Le lit dans lequel furent satisfaits mille fantasmes et d’où furent arrachés hôtels particuliers et bijoux de reine est actuellement exposé au Musée des Arts Décoratifs tandis que la canne de flagellation de la courtisane profite d’un repos bien mérité dans une vitrine de la galerie Au Bonheur du Jour, rue Chabanais à Paris (la même que celle du célèbre bordel, ça ne s’invente pas). La galerie de Nicole Canet, connue des collectionneurs et des musées du monde entier, proposait à partir du 24 mars une exposition-vente qui coïncidait avec la sortie de ce livre-écrin documenté, riche de 480 pages. Chaque objet, photographie, tableau, dessin et carte de visite de ce milieu qui frôlait toujours l’interlope de 1860 à 1946 (date de fermeture des maisons closes, loi de moralisation dite Marthe Richard) et figurant dans l’ouvrage seront visibles et en vente. Malheureusement la pandémie et les nouvelles mesures restrictives repoussent l’ouverture des tentures.

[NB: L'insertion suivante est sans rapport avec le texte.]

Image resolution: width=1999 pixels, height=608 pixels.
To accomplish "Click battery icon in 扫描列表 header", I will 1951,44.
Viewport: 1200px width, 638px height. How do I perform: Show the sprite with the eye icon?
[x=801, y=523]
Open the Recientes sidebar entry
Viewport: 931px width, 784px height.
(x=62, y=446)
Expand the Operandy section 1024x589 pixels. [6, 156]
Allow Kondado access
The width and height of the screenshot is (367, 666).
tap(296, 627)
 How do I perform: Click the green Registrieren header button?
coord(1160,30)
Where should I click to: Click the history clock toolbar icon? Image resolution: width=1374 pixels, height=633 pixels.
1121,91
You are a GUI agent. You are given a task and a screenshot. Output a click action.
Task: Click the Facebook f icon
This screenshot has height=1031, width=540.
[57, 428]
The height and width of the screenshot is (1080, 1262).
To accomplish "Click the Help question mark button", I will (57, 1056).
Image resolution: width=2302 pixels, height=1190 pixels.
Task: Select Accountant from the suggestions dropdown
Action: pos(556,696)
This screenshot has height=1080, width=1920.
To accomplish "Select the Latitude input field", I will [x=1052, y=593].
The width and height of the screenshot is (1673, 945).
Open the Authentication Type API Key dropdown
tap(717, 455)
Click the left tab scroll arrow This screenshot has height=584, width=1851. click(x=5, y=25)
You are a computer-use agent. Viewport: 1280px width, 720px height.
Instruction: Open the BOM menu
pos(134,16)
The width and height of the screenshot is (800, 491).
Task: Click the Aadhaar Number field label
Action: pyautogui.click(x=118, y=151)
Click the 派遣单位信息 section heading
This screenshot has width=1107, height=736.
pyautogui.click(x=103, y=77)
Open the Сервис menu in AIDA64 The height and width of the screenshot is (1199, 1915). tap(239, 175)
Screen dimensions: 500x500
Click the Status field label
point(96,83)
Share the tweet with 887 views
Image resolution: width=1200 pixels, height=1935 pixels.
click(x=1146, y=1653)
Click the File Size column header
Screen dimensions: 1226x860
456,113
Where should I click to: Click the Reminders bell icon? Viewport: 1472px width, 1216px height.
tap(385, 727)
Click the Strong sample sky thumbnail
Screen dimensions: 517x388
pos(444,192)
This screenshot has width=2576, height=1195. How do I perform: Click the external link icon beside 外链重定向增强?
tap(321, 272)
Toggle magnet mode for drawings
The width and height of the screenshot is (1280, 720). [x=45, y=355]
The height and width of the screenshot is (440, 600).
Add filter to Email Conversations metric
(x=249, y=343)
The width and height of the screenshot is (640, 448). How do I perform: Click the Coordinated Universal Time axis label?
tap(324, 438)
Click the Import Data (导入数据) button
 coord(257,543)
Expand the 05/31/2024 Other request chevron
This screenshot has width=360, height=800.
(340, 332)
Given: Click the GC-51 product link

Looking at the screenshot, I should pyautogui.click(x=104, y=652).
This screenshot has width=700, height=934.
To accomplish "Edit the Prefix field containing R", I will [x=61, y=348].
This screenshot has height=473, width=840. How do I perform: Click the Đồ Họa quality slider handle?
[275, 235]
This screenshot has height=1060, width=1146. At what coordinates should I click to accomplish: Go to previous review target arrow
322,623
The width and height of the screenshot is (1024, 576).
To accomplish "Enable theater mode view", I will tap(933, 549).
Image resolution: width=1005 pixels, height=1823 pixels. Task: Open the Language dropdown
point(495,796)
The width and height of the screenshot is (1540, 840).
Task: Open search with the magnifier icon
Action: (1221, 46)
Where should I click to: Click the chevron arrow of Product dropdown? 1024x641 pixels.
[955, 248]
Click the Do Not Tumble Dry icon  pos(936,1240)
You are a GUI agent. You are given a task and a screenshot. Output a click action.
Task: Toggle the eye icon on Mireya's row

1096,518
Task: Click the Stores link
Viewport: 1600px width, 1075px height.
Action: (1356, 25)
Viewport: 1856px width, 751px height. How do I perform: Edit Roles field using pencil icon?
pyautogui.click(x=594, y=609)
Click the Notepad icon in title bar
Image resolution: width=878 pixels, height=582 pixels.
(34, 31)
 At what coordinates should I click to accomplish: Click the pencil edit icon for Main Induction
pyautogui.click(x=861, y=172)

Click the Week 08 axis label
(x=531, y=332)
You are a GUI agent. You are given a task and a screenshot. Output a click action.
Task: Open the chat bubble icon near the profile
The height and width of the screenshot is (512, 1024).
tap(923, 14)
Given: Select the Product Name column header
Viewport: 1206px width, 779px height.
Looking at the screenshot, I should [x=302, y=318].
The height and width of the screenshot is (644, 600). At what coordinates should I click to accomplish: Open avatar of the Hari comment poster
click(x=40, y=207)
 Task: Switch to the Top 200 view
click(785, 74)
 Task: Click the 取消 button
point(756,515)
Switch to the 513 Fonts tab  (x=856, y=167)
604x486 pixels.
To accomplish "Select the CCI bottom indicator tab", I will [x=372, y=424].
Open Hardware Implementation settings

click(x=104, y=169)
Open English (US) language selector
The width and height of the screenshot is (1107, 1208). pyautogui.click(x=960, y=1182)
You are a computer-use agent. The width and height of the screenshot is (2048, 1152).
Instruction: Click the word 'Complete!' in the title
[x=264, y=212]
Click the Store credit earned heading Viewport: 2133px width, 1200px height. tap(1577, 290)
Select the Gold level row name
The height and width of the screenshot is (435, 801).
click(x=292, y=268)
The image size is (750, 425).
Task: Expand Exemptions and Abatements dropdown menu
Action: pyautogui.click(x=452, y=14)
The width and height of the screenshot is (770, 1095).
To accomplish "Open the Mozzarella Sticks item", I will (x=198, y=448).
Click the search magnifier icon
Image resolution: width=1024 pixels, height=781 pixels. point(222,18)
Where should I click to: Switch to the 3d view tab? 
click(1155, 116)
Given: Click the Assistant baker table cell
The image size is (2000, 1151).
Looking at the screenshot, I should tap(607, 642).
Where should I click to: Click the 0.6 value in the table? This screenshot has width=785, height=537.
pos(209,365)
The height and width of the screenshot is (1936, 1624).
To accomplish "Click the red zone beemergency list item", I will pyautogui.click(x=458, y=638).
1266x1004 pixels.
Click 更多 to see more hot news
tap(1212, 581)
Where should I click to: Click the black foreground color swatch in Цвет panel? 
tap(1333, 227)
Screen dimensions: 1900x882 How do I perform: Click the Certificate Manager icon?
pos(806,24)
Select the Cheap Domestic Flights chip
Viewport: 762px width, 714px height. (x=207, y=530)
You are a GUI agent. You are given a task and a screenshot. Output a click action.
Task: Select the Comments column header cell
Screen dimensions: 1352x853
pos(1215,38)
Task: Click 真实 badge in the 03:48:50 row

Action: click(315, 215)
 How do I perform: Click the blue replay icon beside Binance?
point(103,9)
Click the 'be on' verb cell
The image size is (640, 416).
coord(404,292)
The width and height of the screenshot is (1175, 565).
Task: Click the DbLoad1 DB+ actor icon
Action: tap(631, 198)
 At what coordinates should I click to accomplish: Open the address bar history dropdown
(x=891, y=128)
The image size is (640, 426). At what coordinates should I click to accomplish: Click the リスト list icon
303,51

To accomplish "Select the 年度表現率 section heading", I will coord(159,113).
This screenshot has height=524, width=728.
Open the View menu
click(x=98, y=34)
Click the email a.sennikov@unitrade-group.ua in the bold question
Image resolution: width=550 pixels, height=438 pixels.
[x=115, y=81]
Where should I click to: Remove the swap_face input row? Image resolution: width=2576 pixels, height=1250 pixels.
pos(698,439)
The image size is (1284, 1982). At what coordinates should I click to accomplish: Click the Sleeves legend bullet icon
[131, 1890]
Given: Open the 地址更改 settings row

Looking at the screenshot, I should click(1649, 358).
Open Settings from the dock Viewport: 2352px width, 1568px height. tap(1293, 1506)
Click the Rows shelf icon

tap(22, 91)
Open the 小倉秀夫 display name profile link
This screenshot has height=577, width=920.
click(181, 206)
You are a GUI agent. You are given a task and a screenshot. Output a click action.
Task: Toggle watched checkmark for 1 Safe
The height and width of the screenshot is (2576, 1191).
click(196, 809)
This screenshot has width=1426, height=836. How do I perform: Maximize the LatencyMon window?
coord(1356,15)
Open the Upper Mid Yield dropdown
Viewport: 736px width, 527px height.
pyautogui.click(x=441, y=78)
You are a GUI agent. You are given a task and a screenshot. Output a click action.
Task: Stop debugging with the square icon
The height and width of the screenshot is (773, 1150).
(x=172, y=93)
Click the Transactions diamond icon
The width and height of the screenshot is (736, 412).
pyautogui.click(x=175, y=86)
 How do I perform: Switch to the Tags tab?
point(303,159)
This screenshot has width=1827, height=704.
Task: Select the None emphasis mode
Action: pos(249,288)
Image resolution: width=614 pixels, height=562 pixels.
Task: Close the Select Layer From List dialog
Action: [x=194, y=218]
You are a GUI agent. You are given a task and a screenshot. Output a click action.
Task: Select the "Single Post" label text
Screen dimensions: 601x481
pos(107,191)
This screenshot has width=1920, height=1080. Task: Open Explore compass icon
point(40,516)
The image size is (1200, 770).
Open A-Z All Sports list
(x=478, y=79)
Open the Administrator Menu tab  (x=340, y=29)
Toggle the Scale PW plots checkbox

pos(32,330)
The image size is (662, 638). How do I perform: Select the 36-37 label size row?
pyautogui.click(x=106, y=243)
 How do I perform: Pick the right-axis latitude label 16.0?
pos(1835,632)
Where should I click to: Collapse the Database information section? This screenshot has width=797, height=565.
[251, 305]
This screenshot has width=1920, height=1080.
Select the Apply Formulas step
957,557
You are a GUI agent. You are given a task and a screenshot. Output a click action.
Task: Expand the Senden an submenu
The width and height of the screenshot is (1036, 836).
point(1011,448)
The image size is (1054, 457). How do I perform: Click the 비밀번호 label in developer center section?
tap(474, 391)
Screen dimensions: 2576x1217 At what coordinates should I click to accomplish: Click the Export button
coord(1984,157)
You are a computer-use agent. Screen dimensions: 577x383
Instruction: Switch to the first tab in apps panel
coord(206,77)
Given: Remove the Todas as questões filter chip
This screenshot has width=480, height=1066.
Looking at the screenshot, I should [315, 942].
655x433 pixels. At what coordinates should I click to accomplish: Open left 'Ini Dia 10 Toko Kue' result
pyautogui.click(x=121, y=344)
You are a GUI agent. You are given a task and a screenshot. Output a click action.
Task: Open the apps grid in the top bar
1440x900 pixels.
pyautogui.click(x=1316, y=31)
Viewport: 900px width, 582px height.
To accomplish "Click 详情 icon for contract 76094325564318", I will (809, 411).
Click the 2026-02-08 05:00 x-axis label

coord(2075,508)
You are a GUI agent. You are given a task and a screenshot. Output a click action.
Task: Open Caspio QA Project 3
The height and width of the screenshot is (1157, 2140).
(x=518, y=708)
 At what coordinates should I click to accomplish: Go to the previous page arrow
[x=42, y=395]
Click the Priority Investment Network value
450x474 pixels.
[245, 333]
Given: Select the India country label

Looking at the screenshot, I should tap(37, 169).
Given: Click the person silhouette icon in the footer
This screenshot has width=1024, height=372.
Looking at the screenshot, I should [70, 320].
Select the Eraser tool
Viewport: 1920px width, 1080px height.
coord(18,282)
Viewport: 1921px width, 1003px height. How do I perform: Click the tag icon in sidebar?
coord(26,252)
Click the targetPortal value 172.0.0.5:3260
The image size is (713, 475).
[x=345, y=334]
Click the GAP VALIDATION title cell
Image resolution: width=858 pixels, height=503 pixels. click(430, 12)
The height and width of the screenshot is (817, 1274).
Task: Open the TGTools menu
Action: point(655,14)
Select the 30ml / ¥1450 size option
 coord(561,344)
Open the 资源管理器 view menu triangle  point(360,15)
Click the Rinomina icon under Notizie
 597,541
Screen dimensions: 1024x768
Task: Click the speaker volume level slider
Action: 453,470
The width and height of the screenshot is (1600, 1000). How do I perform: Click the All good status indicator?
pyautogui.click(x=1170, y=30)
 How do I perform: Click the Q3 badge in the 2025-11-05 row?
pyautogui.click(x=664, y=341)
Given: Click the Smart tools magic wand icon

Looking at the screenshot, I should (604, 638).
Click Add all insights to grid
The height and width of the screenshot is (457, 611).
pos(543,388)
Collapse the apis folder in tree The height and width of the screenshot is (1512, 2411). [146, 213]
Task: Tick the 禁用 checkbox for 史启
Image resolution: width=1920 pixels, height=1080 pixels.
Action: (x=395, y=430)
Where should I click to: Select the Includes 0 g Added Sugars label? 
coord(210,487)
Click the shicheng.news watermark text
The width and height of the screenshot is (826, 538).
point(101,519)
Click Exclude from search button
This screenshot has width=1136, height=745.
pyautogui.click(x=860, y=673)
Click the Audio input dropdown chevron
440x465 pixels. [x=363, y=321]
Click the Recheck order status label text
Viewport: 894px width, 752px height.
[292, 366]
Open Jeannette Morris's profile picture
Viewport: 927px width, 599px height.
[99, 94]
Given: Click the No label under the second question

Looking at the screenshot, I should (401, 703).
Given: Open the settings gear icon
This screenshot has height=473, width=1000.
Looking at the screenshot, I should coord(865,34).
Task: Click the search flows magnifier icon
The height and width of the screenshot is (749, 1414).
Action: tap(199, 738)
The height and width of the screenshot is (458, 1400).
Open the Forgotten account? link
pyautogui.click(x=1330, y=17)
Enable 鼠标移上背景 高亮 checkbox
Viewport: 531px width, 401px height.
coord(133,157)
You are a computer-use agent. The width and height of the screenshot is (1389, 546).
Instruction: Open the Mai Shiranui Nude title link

Qu’à cela ne tienne, le livre écrit à deux mains par la pétillante Nicole Canet (galeriste et éditrice) et l’auteur passionné Florent Paudeleux (qui collabore avec l’experte depuis plusieurs années, sur ‘Féminisé’ dernièrement encore) est bien paru, en commande depuis le site de la galerie, en édition limitée.
Il transporte le lecteur dans le boudoir de ces mythiques ‘femmes de mauvaise vie’ qui escaladaient l’échelle sociale à l’horizontal et croquaient la vie à pleines dents, étoiles filantes et flamboyantes, jambes légères, gouaille et rage au ventre, et étaient - n’en déplaise aux mémoires moraline du moment - le sel de Paris. Contrôler la libido impulsive et bestiale de ces messieurs suffisamment habilement pour tenter de prendre une revanche sociale : il y a ici bien sûr quelque chose qui relève autant du fascinant que du pathétique.
Souvent le parallèle avec les escorts actuelles est fait mais c’est minorer le poids que leurs scandales, aura et gourmandise pécuniaire faisaient peser sur la vie culturelle d’antan.

« Mon livre n’est nullement l’apologie des maisons closes et de la prostitution mais un regard sur les mœurs, les habitudes, les codes, afin d’en restituer un peu plus l’histoire et montrer combien foisonnants sont les livres, les documents, dessins et photographies illustrant ce qui est aussi une composante des relations sociales et de l’histoire des sexualités. »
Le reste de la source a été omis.